Out Of My Mind.

This is getting riddiculous, it's been nearly a year. Okay, so it's been ten months since we split, but he is STILL filling my head. I still love him, even though he continues to treat me like I don't exist. I can't believe that after everything, all the hurt and humiliation, I still want him. It's getting less and less now, but there are still times when I suddenly want him to wrap his arms around me, and I want things to be how they were.
Maybe it's also because we were such good friends, maybe that's why it hurts so much. I wish he would just look in my direction and see what he used to see in me. It's pathetic, I know, I should just get over it, already. It was ten fucking months ago!
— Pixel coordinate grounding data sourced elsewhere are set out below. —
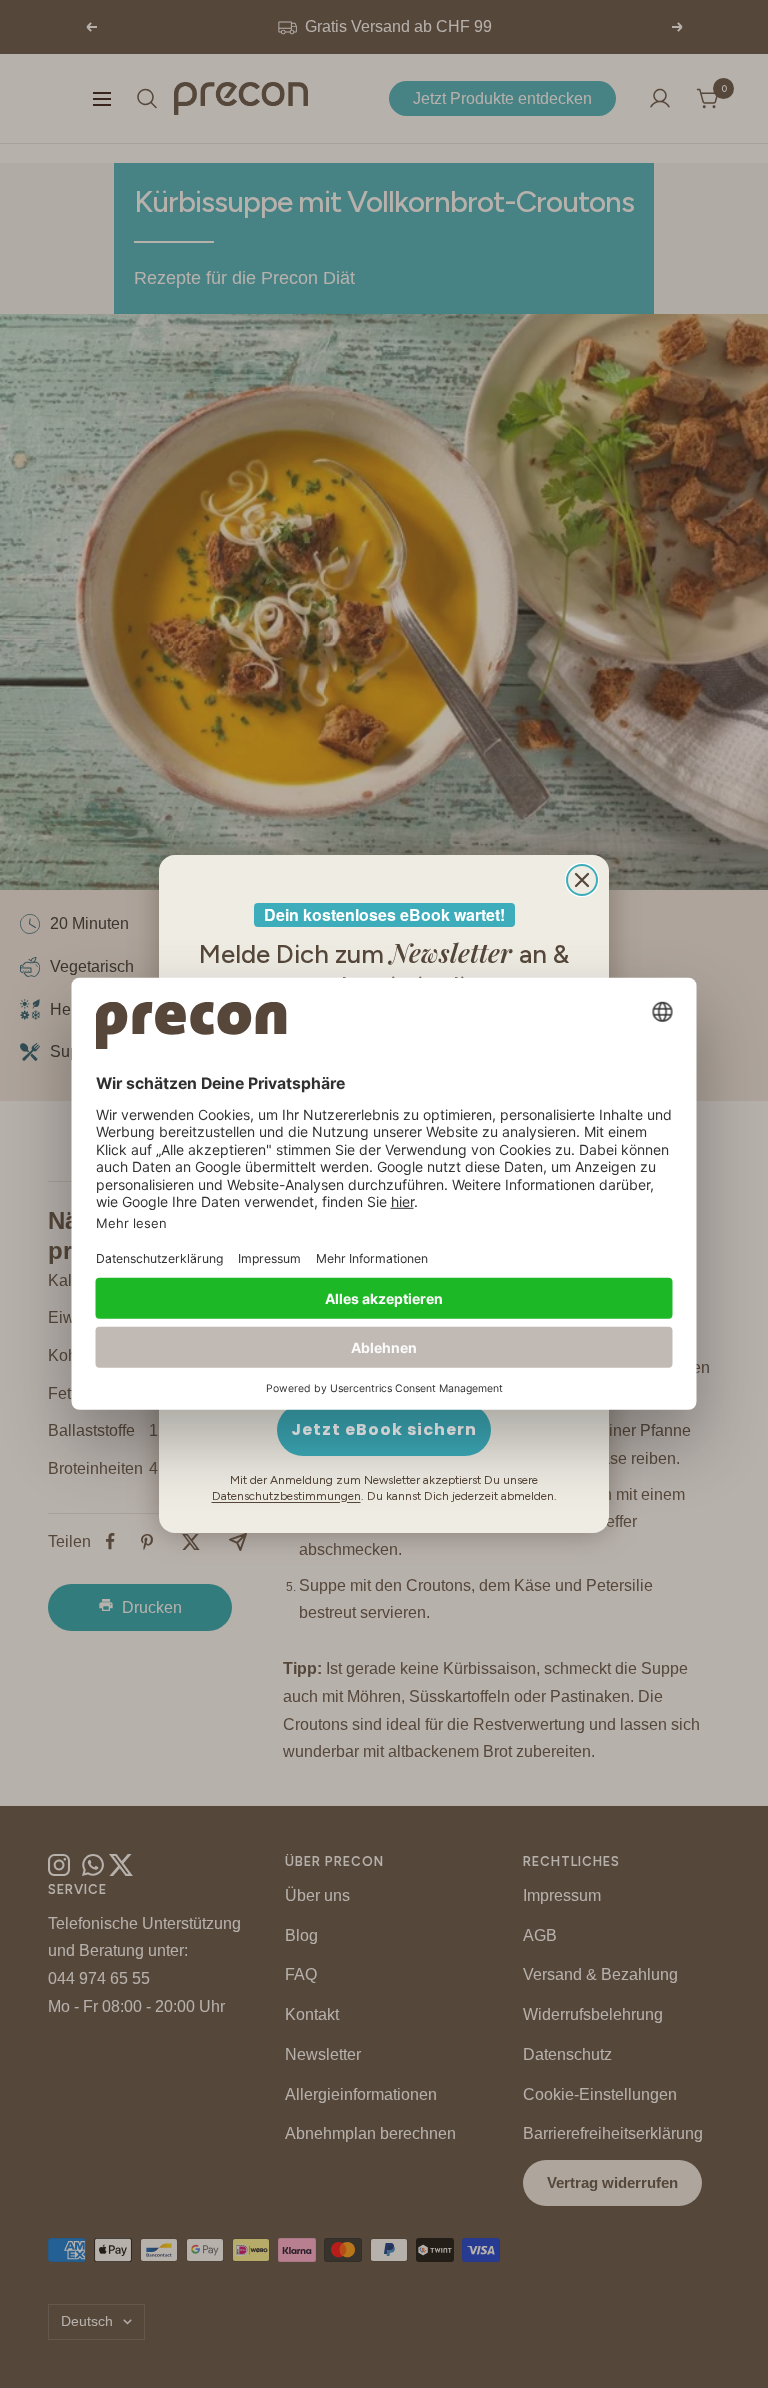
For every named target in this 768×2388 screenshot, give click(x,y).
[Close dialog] (582, 880)
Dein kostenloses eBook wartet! (384, 914)
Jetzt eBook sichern (384, 1429)
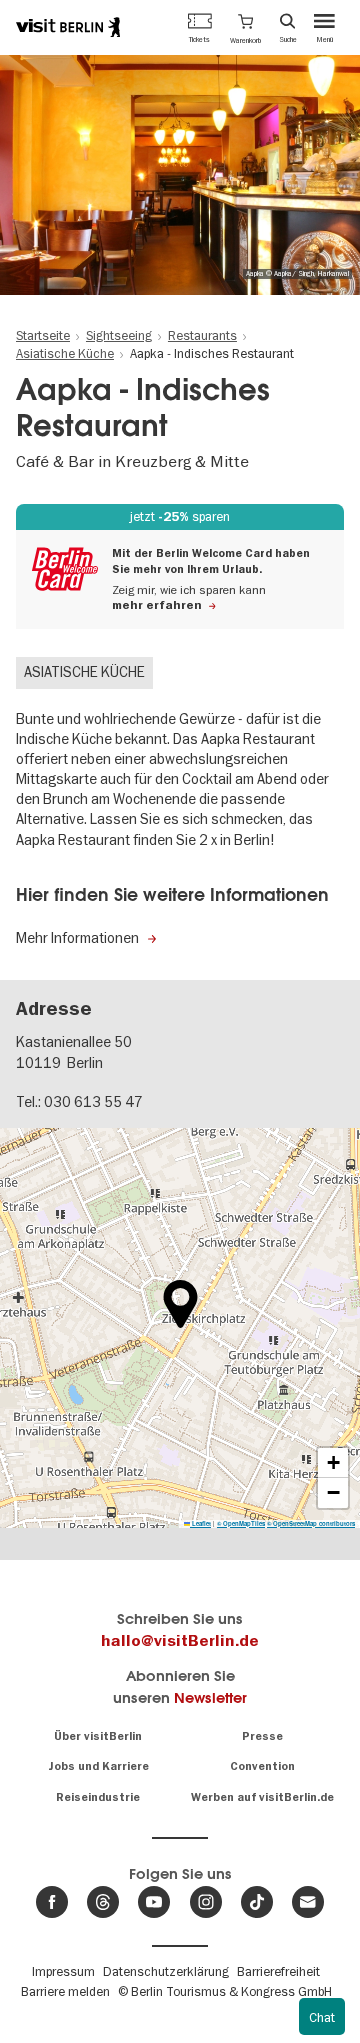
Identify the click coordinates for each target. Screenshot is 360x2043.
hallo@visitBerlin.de (180, 1641)
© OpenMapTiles (241, 1523)
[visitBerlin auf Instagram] (206, 1902)
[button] (245, 27)
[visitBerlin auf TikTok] (257, 1902)
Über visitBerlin (98, 1736)
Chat (322, 2017)
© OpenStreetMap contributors (311, 1523)
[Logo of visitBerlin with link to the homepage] (68, 27)
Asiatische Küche (84, 672)
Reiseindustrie (98, 1797)
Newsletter (210, 1697)
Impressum (63, 1971)
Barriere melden (65, 1991)
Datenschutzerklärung (166, 1971)
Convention (262, 1766)
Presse (262, 1736)
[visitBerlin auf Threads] (103, 1902)
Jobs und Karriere (98, 1766)
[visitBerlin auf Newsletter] (308, 1902)
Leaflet (200, 1523)
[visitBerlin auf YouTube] (154, 1902)
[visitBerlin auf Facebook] (52, 1902)
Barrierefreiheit (278, 1971)
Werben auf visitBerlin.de (262, 1797)
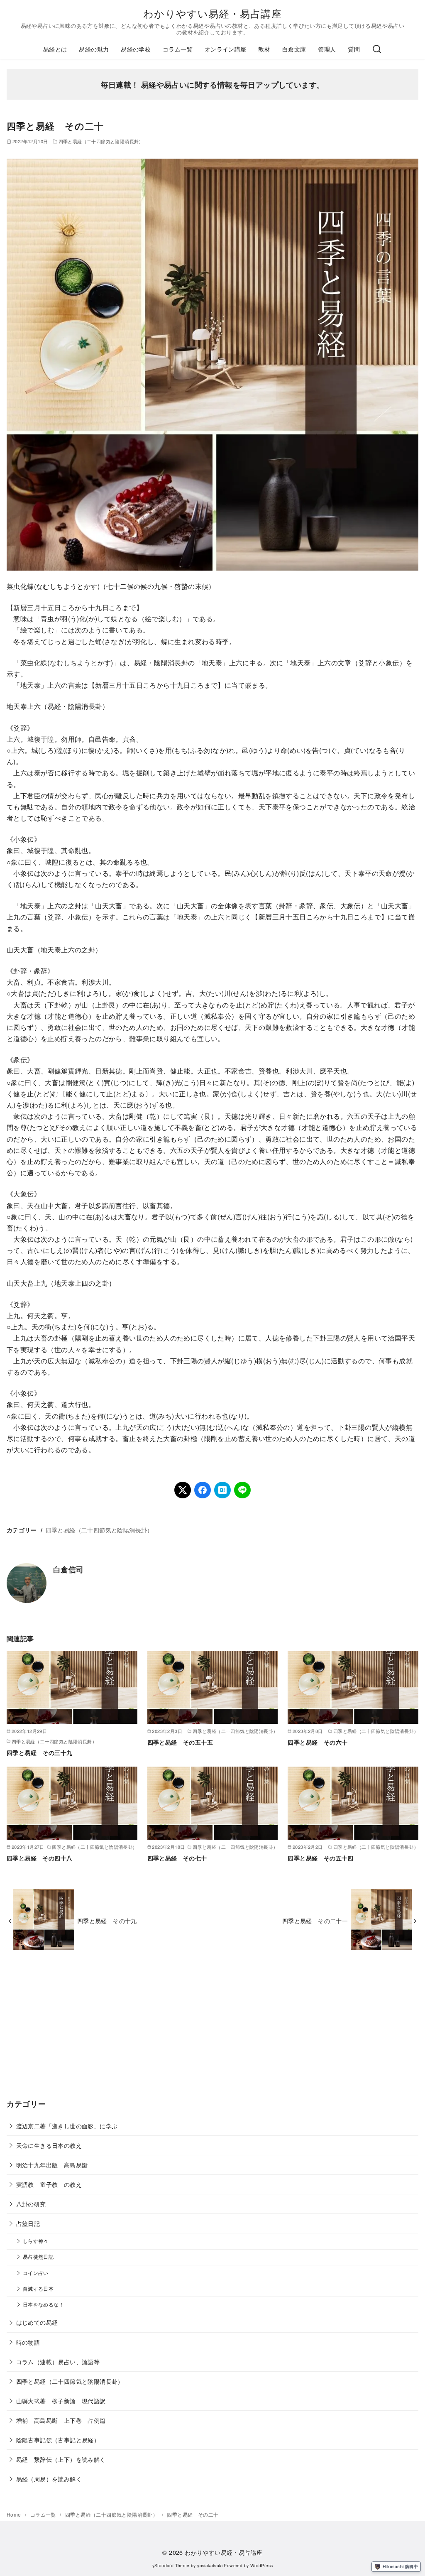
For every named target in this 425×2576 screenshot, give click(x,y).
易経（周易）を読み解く (49, 2478)
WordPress (261, 2565)
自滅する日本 (38, 2288)
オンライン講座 (226, 48)
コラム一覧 (178, 48)
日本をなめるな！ (43, 2304)
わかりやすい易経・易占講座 (212, 13)
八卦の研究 (31, 2203)
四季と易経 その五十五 (180, 1742)
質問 (354, 48)
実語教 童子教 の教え (49, 2184)
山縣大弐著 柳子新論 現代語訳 (61, 2400)
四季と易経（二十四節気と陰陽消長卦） (101, 141)
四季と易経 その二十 (192, 2514)
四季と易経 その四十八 (39, 1858)
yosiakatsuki (209, 2565)
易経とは (55, 48)
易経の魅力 (94, 48)
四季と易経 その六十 (317, 1742)
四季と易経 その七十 (177, 1858)
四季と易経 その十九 (107, 1920)
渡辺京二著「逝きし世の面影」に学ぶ (67, 2125)
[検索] (377, 49)
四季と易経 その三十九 (39, 1752)
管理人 (327, 48)
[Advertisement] (212, 2031)
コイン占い (36, 2273)
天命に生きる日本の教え (49, 2145)
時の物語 (28, 2342)
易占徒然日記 (38, 2256)
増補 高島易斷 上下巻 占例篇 (61, 2420)
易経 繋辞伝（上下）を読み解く (61, 2459)
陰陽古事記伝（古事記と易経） (58, 2439)
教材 (264, 48)
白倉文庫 (294, 48)
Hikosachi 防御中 (400, 2566)
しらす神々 (36, 2241)
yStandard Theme (171, 2565)
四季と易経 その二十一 (315, 1920)
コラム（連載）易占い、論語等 (58, 2361)
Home (14, 2514)
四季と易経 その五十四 (320, 1858)
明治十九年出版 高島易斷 (52, 2164)
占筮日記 (28, 2223)
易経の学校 (136, 48)
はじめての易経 (37, 2322)
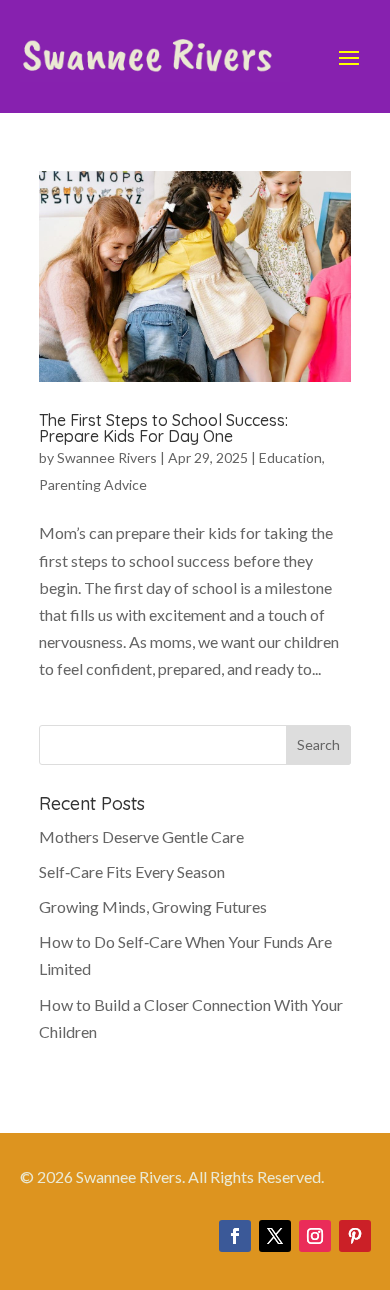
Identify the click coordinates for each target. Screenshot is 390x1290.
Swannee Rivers (107, 457)
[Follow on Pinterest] (355, 1236)
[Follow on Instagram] (315, 1236)
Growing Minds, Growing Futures (153, 906)
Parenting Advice (93, 484)
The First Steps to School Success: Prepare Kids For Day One (163, 428)
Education (290, 457)
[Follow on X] (275, 1236)
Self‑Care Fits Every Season (132, 871)
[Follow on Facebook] (235, 1236)
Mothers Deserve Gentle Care (141, 836)
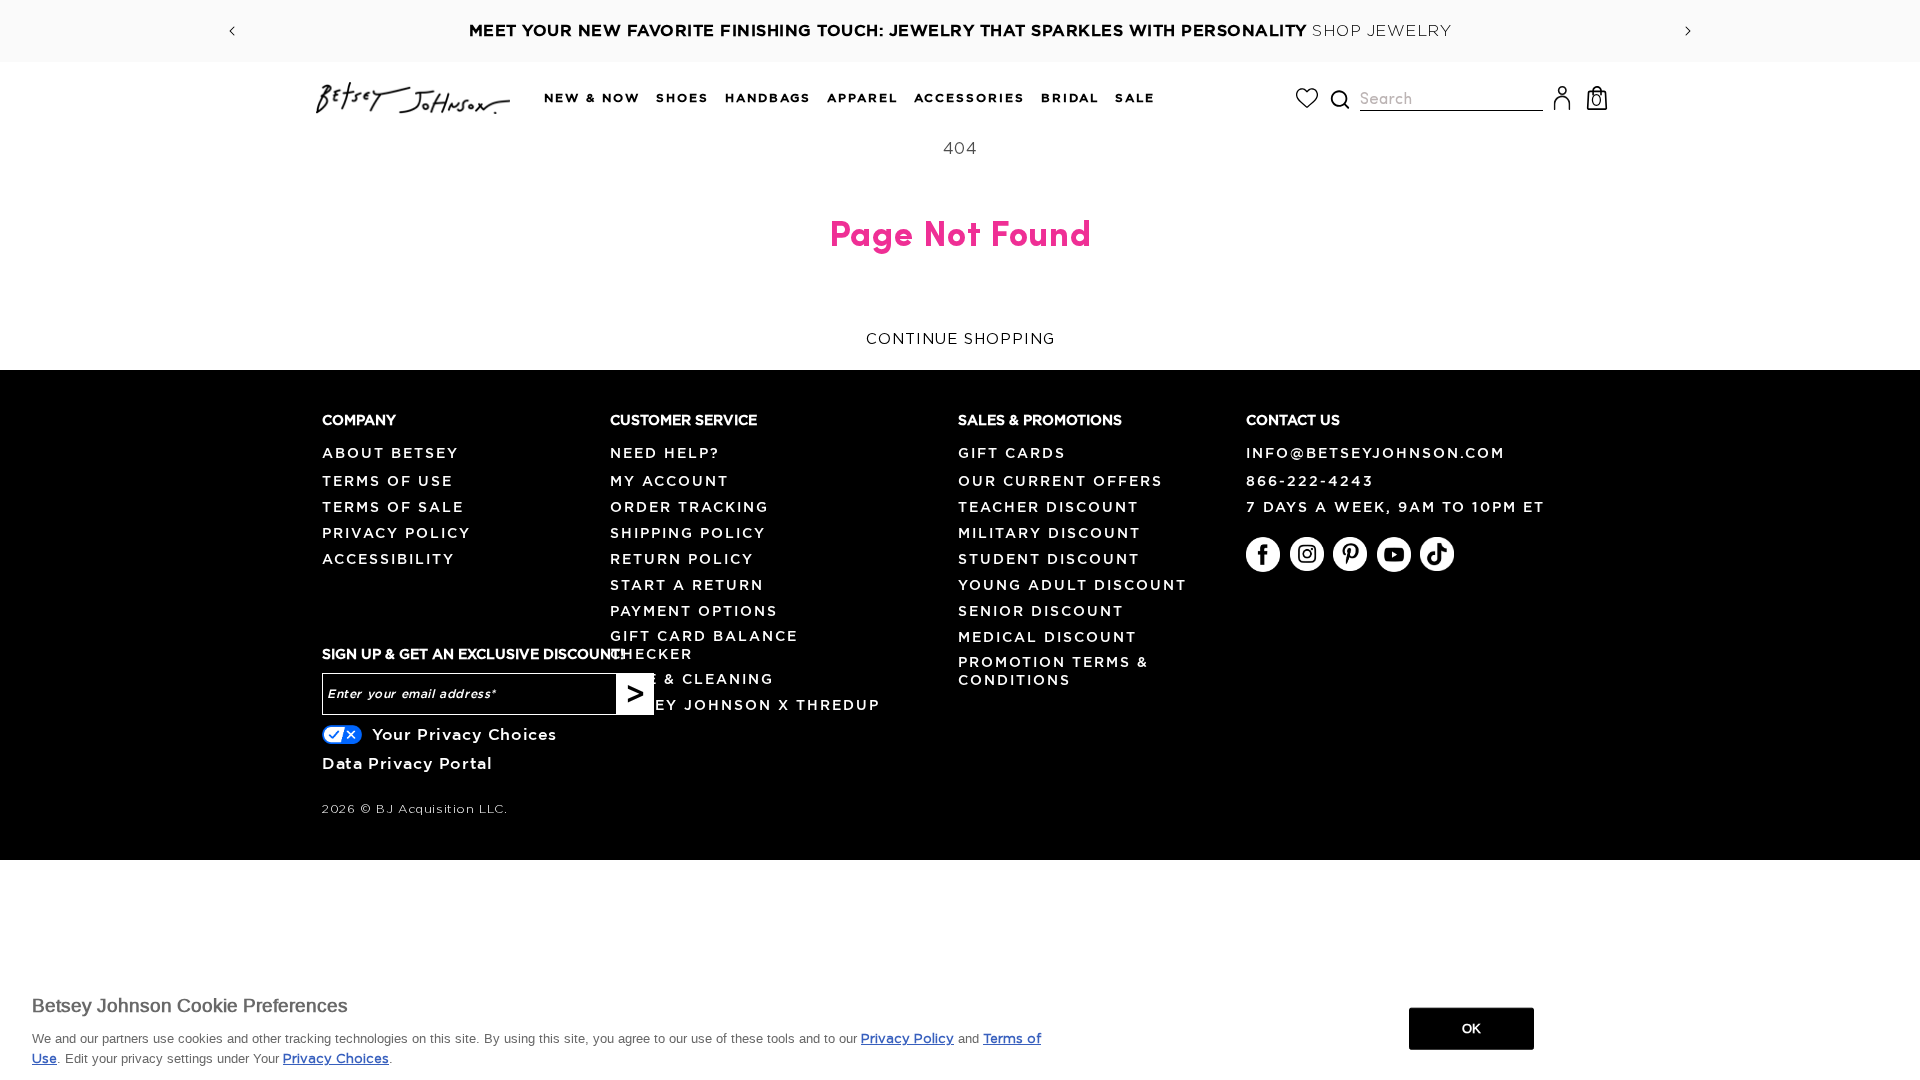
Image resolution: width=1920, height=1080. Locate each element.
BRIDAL (1070, 97)
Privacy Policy (396, 533)
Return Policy (682, 559)
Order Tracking (689, 507)
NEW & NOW (592, 97)
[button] (584, 98)
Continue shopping (960, 339)
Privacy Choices (336, 1059)
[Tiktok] (1437, 554)
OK (1471, 1028)
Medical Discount (1047, 637)
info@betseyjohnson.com (1375, 453)
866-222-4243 (1310, 481)
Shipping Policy (688, 533)
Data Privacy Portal (407, 763)
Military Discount (1049, 533)
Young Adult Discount (1072, 585)
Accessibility (388, 559)
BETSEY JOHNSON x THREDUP (745, 705)
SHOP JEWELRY (1381, 31)
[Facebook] (1263, 554)
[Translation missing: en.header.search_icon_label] (1339, 99)
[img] (1340, 99)
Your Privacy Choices (464, 734)
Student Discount (1049, 559)
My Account (669, 481)
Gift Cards (1012, 453)
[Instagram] (1307, 554)
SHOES (682, 97)
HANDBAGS (768, 97)
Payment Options (694, 611)
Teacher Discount (1048, 507)
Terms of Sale (393, 507)
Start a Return (687, 585)
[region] (960, 1027)
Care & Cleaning (692, 679)
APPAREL (862, 97)
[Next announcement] (1688, 31)
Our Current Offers (1060, 481)
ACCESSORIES (969, 97)
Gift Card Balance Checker (704, 644)
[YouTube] (1394, 554)
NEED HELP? (665, 453)
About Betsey (390, 453)
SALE (1135, 97)
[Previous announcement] (232, 31)
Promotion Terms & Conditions (1053, 670)
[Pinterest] (1350, 554)
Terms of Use (387, 481)
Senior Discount (1041, 611)
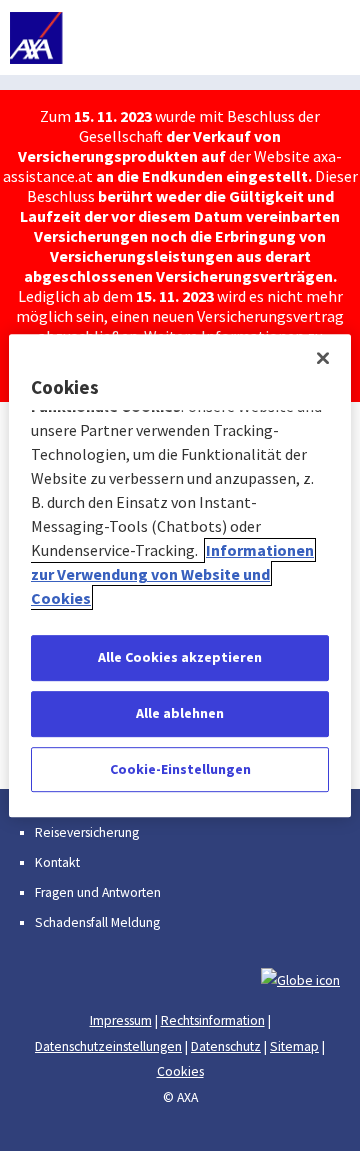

I love him so much that it makes it practically impossible to hate him. Soemtimes, I do get so angry I just want to scream, but that's mainly at the fact that he can't see what he's doing to me. I want him to know how I still feel. I tried to show him ages ago, and he pawned it off to one of his friends. It sold for about fifty pence, I think. God, that one hurt. And yet, I still can't bring myself to feel indifferent towards him. Does he go out of his way to torture me? Maybe I'm being a little to self-flattering. Maybe not. I don't know because he never talks to me. He's driving me out of my mind, and has been for the last year, when I met him.
I love him, I just wished he loved me enough to stop hurting me.